EXTRACTED DATA
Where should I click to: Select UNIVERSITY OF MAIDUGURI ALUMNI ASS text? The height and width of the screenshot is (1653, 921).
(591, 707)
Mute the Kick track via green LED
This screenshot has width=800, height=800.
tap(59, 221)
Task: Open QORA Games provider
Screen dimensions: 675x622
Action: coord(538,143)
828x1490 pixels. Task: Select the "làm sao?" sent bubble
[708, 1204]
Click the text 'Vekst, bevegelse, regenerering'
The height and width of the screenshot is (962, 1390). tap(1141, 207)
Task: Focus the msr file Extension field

TRY IT
Produce a verbatim copy of each record above.

SOLUTION FOR THIS TASK
Where should I click to: Select UNIVERSITY OF MAIDUGURI ALUMNI ASS text? The height and width of the screenshot is (1653, 921).
(591, 707)
Mute the Kick track via green LED
This screenshot has width=800, height=800.
tap(59, 221)
Task: Open QORA Games provider
Screen dimensions: 675x622
Action: coord(538,143)
828x1490 pixels. Task: Select the "làm sao?" sent bubble
[708, 1204]
Click the text 'Vekst, bevegelse, regenerering'
The height and width of the screenshot is (962, 1390). tap(1141, 207)
Task: Focus the msr file Extension field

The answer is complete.